E no mesmo sentido podem ver-se, ainda, entre outros, os acs. desta Secção do STA, de 12/11/09, rec. nº 919/09, de 18/11/09, rec. nº 920/09, de 27/1/10, rec. nº 01201/09, de 12/2/10, rec. nº 1035/09, de 8/9/10, rec. nº 01118/09, de 12/1/11, rec. nº 0725/10, de 4/5/11, rec. nº 044/11 e de 14/9/11, rec. nº 0573/11.
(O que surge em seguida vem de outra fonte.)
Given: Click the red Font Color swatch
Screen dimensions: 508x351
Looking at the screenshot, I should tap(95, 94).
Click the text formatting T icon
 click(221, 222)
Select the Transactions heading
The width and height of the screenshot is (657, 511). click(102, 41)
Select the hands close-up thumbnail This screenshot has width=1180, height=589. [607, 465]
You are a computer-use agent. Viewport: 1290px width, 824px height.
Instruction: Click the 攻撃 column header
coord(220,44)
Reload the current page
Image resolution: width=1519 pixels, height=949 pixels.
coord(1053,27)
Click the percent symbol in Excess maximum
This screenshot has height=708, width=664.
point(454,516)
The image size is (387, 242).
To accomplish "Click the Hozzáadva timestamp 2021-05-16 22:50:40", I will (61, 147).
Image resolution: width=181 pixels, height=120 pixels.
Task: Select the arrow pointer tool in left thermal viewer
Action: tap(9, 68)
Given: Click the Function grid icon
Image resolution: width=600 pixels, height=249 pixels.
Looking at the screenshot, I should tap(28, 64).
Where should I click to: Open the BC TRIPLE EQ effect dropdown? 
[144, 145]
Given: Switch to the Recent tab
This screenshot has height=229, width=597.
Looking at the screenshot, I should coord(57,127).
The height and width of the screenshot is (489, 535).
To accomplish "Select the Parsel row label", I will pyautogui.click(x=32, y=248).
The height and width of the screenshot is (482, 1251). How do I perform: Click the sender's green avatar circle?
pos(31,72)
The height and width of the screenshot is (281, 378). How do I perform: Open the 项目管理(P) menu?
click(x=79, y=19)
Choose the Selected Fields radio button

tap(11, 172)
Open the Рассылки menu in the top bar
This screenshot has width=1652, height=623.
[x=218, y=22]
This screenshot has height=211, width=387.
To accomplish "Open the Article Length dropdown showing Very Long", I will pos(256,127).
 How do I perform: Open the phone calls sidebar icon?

Ora, considerando o disposto no nº 3 do art. 8º do CCivil e porque não vemos motivo para divergir deste entendimento, que, aliás, adoptámos, entre outros, no proc. 044/11, acima referido, havemos de concluir que o crédito em causa deve ser admitido, reconhecido e graduado no lugar que lhe couber, ou seja, no caso, logo a seguir aos créditos garantidos por hipoteca.
DECISÃO
Nestes termos acorda-se em, dando provimento ao recurso, revogar a sentença na parte em que vem recorrida e, julgando admitido e reconhecido o crédito reclamado pela Fazenda Pública referente a IRS do ano de 2005 e respectivos juros de mora, proceder à respectiva graduação no lugar que lhe compete, ficando, assim, a graduação na forma seguinte e saindo as custas precípuas do produto da venda:
1º - Os créditos reclamados pela B…, garantidos por hipoteca registada em 30/05/2000 e juros até ao limite de três anos;
2º - O crédito de IRS reclamado pela Fazenda Pública, referente a IRS do ano de 2005, bem como os respectivos juros de mora.
3º - Os créditos exequendos.
Sem custas.
Lisboa, 19 de Outubro de 2011. - Casimiro Gonçalves (relator) - António Calhau - Isabel Marques da Silva.